→ **WHAT YOU HAVE TO DO**
If a line in the records contains the string "Viewport", show that line.

→ **RECORDS FOR THE EXERCISE**
>>
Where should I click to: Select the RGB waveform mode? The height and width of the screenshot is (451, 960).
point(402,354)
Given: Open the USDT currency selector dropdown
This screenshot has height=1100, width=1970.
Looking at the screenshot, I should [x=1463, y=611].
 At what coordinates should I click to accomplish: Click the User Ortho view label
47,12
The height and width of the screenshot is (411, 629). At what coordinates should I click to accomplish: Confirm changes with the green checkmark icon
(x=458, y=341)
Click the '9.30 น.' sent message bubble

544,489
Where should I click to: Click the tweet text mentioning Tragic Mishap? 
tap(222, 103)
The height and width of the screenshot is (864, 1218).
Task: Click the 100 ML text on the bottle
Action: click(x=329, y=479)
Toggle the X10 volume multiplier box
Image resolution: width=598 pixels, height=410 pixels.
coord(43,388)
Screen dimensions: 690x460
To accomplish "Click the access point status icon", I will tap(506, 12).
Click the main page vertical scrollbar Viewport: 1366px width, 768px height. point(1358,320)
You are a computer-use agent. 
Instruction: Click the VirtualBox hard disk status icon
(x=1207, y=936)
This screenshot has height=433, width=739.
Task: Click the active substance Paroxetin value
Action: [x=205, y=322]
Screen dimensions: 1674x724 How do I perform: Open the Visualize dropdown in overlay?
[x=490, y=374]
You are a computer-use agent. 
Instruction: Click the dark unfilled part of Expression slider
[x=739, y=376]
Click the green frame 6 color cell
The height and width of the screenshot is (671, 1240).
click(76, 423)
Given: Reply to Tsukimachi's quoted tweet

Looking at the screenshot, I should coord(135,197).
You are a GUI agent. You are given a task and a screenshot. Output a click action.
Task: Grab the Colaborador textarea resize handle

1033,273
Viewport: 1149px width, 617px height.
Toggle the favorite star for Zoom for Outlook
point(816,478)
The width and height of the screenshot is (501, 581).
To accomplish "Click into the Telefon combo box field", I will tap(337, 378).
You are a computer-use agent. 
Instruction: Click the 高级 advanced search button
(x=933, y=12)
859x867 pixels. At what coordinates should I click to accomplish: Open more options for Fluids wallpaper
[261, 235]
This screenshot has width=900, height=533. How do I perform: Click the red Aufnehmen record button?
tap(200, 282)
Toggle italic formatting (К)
<<
→ **ANSWER SPACE**
Click the main page vertical scrollbar Viewport: 1366px width, 768px height. point(1358,320)
Viewport: 1149px width, 617px height.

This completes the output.